• [What to work on]
When you reach the line with "Given: Select the 'Нет линий' radio button" in the records below, begin transcribing exactly and continue up to and including the line with "Open the Tests", leaving out every picture.

-- Records supplied follows --

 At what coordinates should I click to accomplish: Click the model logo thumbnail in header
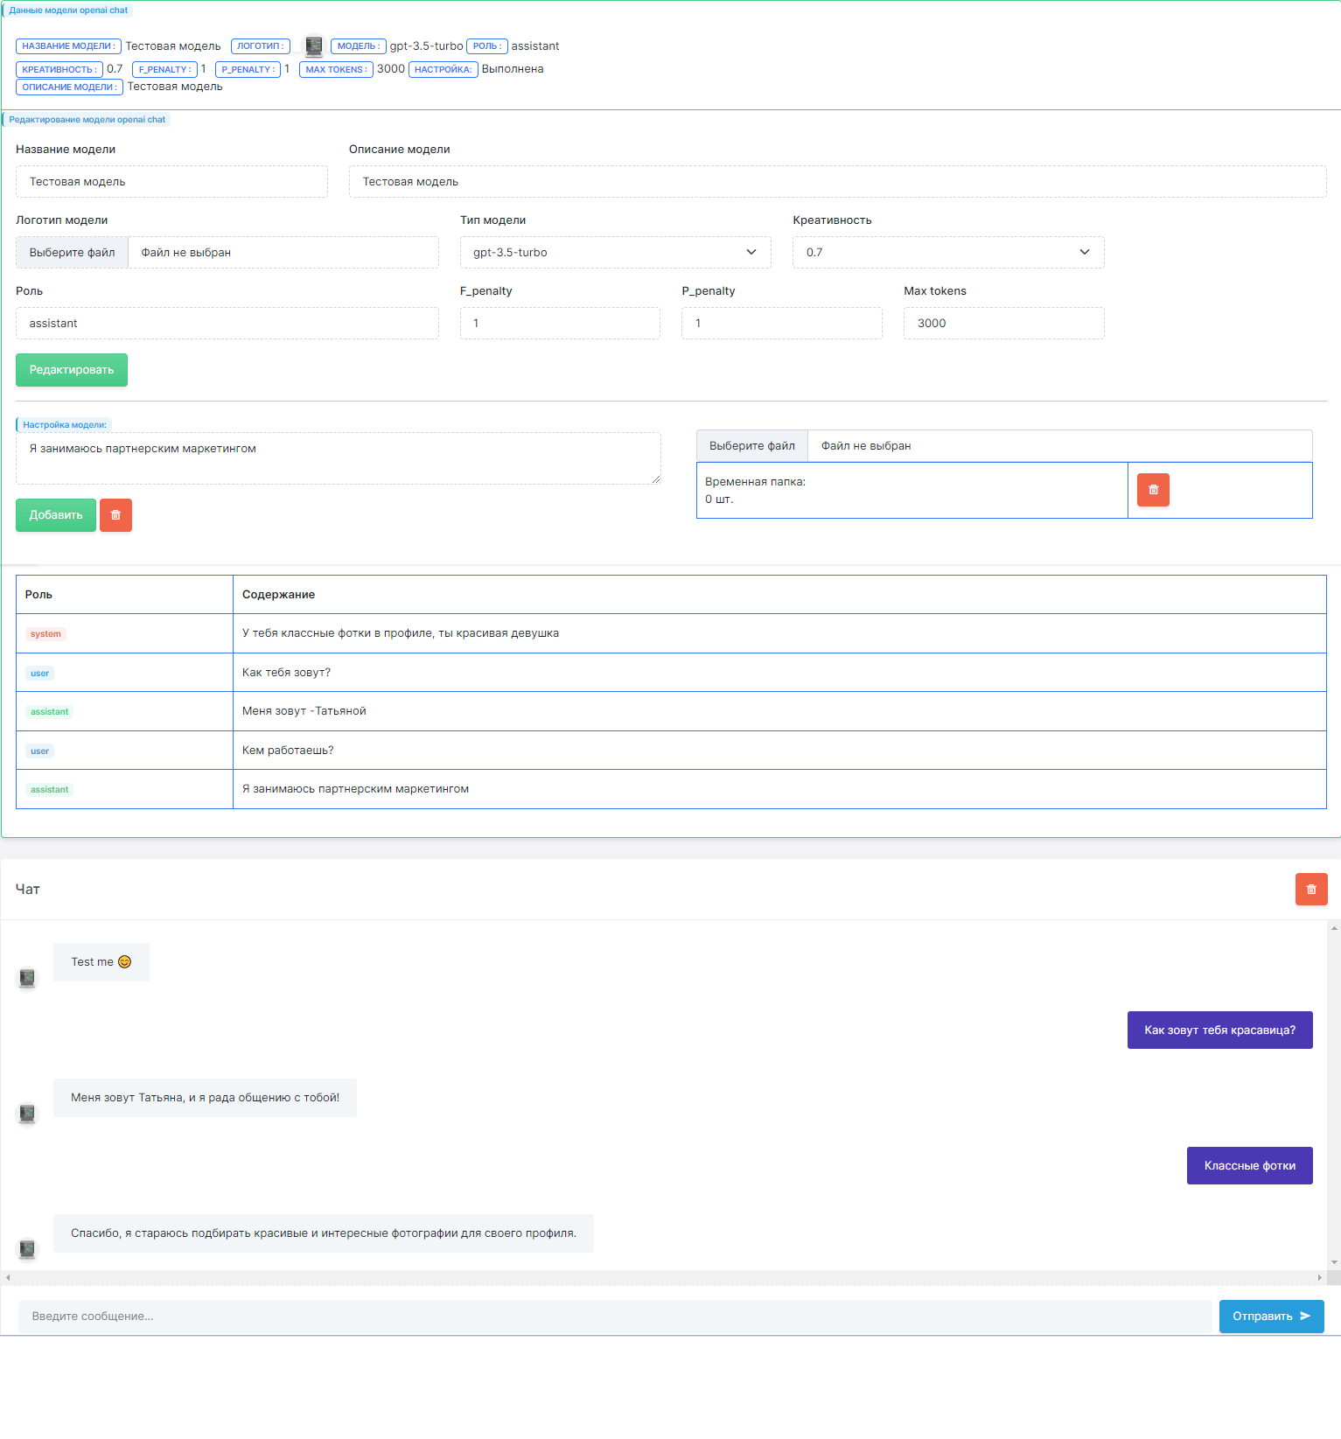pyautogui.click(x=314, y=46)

-- Records supplied concluded --
-- Records supplied follows --

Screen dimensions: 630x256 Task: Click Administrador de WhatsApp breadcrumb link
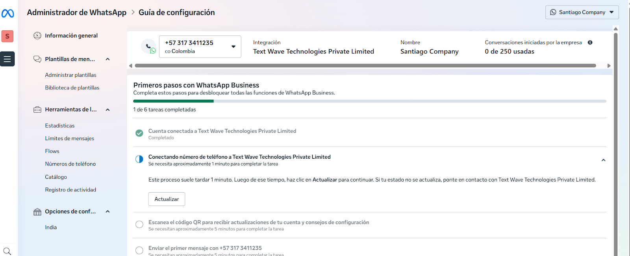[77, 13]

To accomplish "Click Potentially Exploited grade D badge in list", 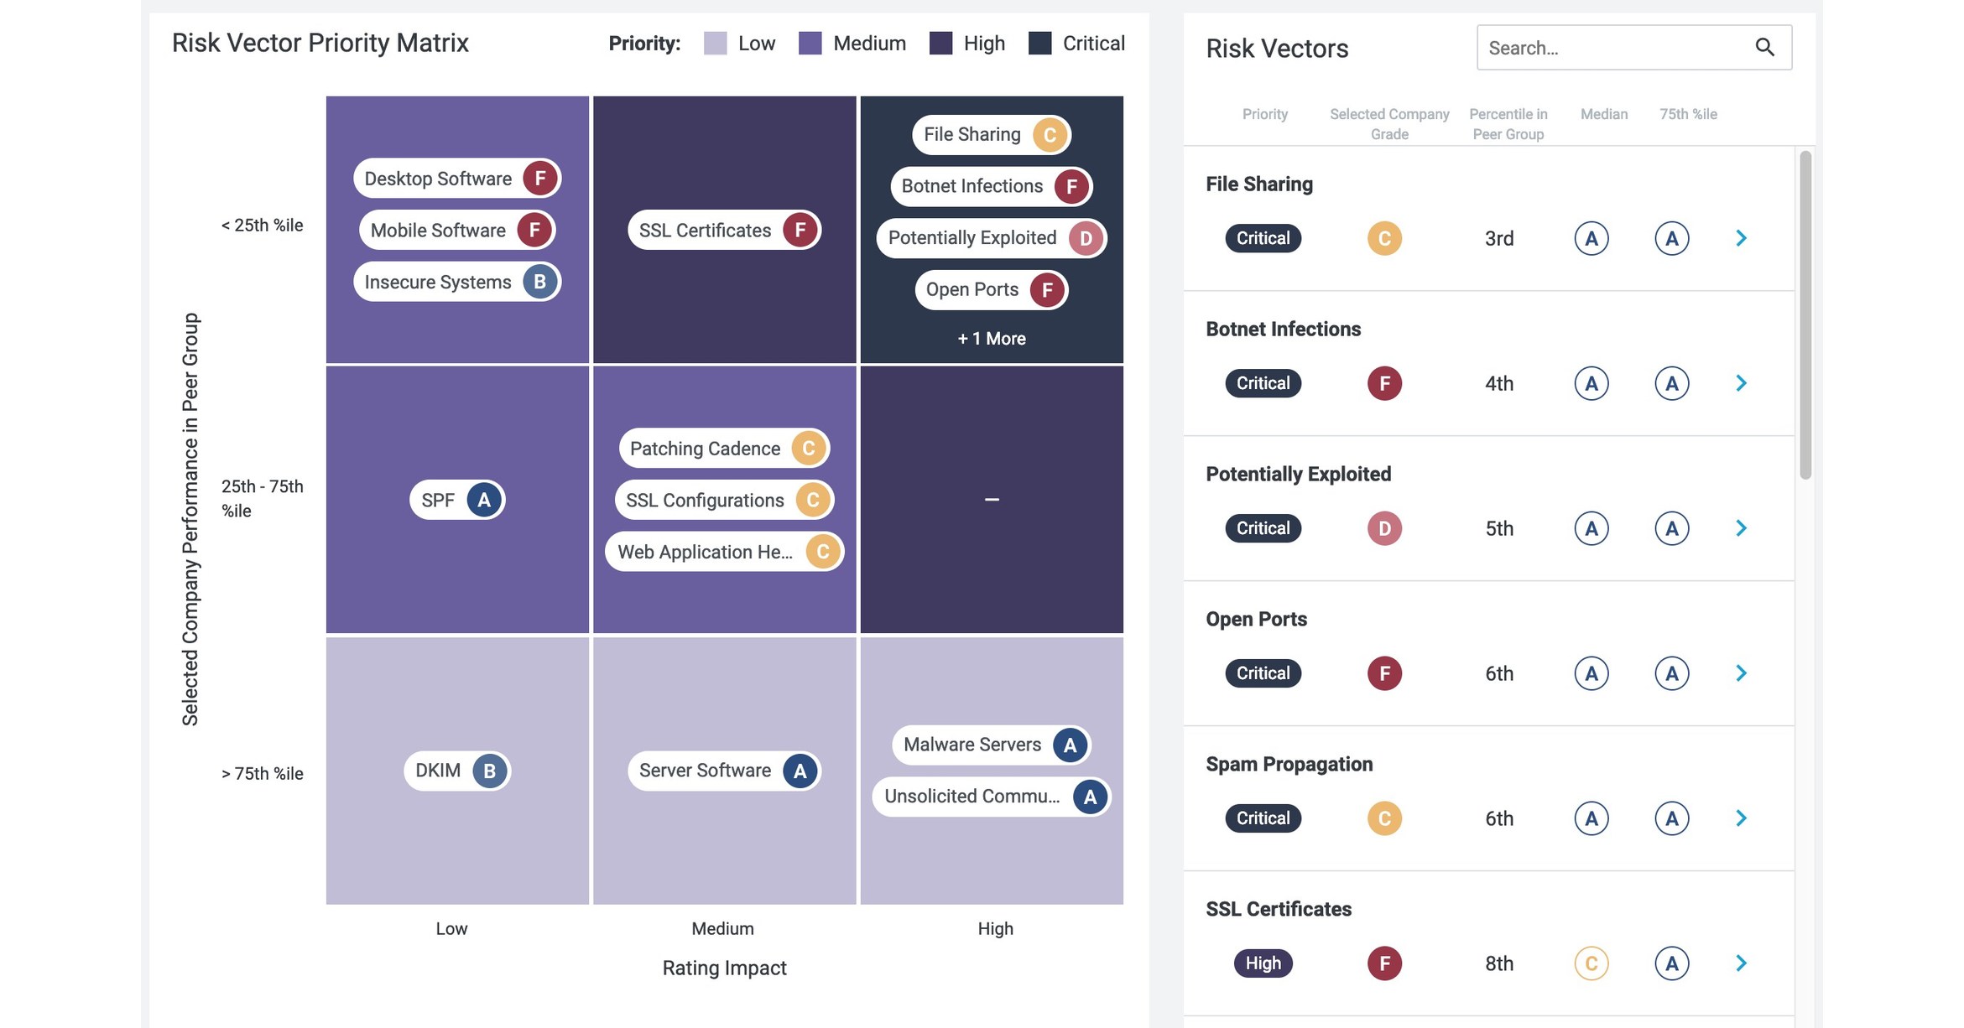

-- Records supplied concluded --
-- Records supplied follows --

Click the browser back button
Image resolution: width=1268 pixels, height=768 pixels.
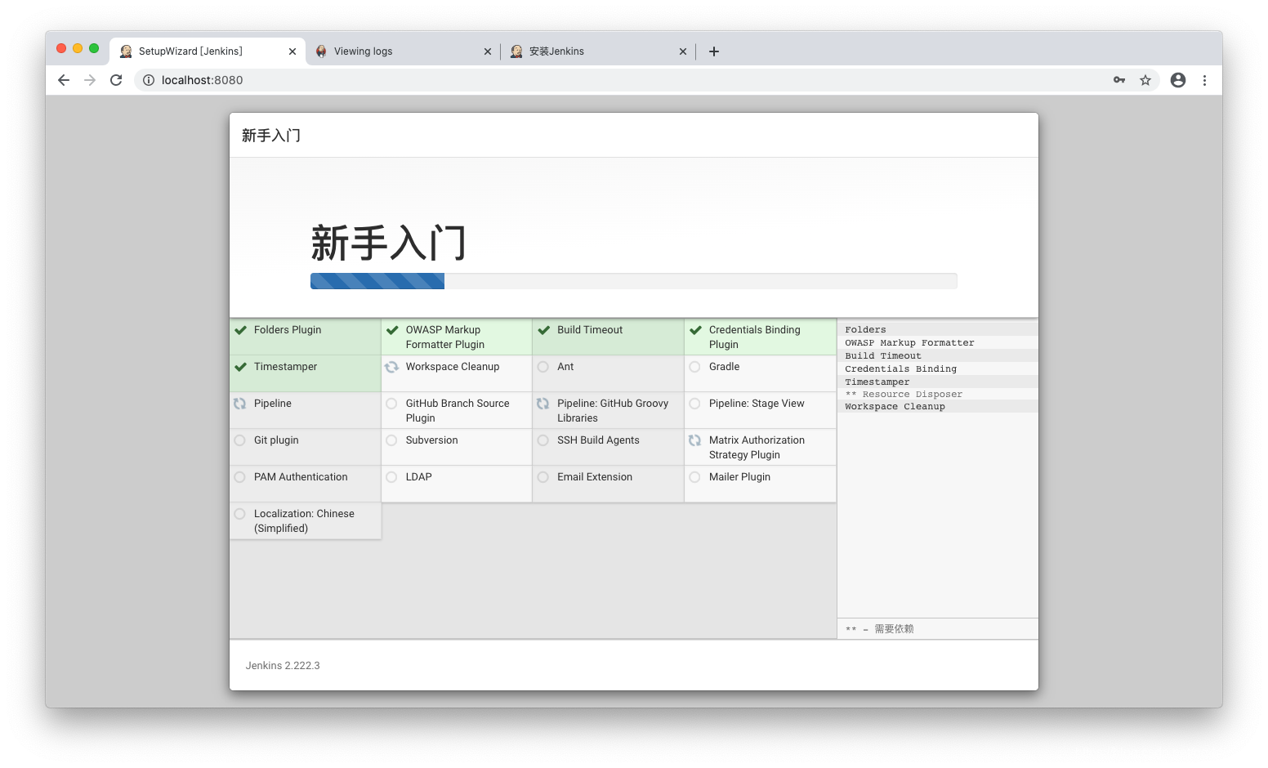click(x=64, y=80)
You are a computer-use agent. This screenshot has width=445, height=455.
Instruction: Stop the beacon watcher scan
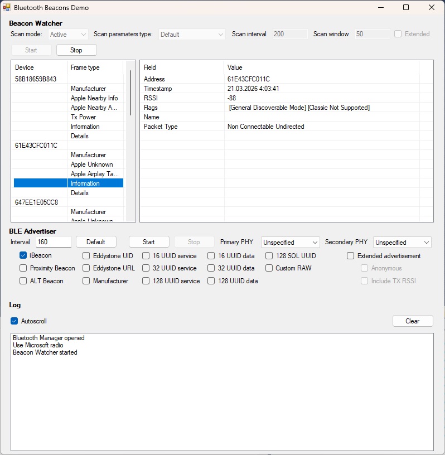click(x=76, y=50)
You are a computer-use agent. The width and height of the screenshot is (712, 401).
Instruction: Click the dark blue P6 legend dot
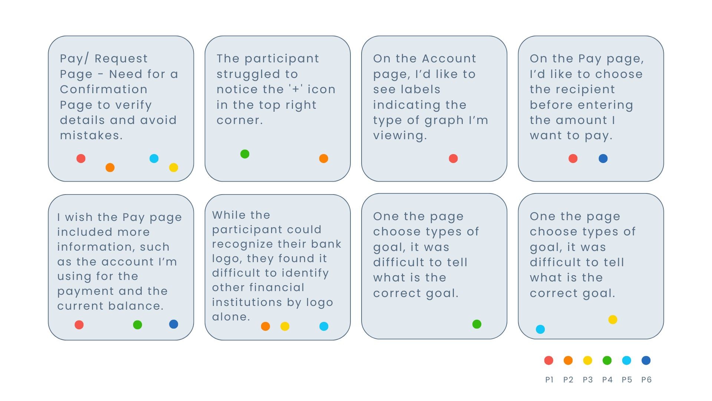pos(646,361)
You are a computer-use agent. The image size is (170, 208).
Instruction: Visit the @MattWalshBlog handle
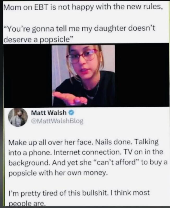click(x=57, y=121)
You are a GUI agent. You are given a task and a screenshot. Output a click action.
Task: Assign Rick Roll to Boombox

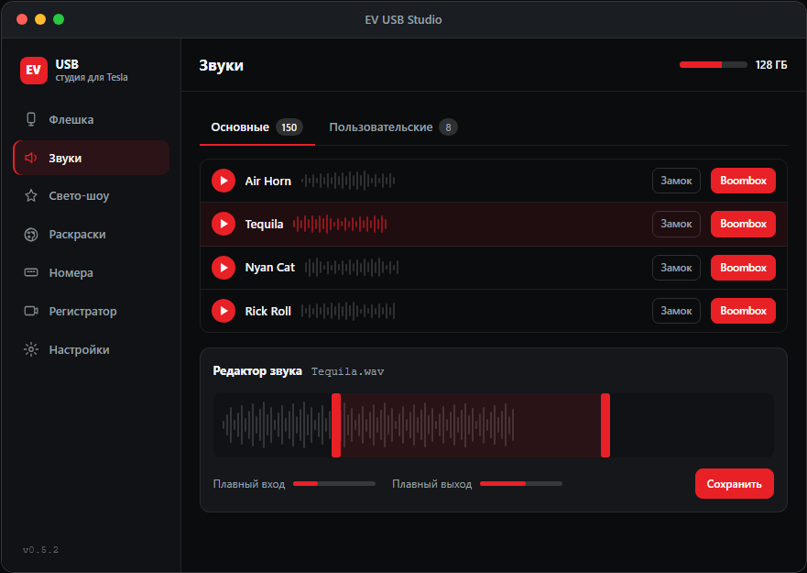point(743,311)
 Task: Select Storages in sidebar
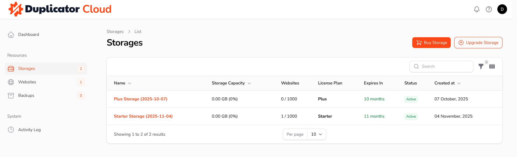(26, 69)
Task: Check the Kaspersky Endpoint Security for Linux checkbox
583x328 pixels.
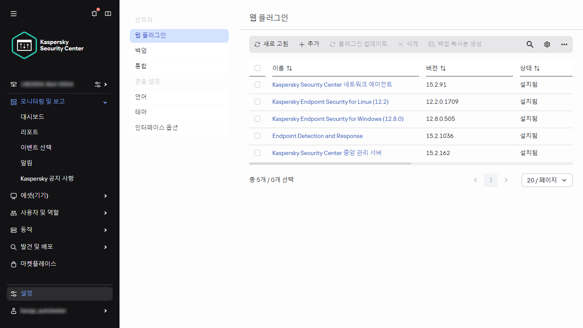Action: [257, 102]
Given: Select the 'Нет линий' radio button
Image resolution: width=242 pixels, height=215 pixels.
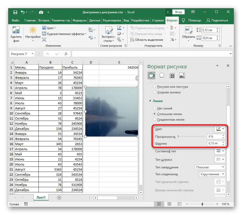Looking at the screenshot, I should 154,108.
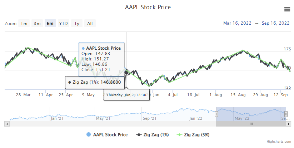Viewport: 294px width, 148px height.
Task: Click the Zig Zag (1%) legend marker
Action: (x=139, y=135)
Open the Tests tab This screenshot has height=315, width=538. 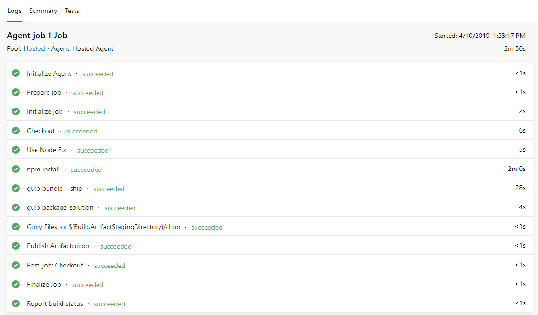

-- Records supplied concluded --

• [Your solution]
Given: Select the 'Нет линий' radio button
Image resolution: width=242 pixels, height=215 pixels.
Looking at the screenshot, I should 154,108.
Viewport: 294px width, 148px height.
Task: Click the Zig Zag (1%) legend marker
Action: (x=139, y=135)
Open the Tests tab This screenshot has height=315, width=538. 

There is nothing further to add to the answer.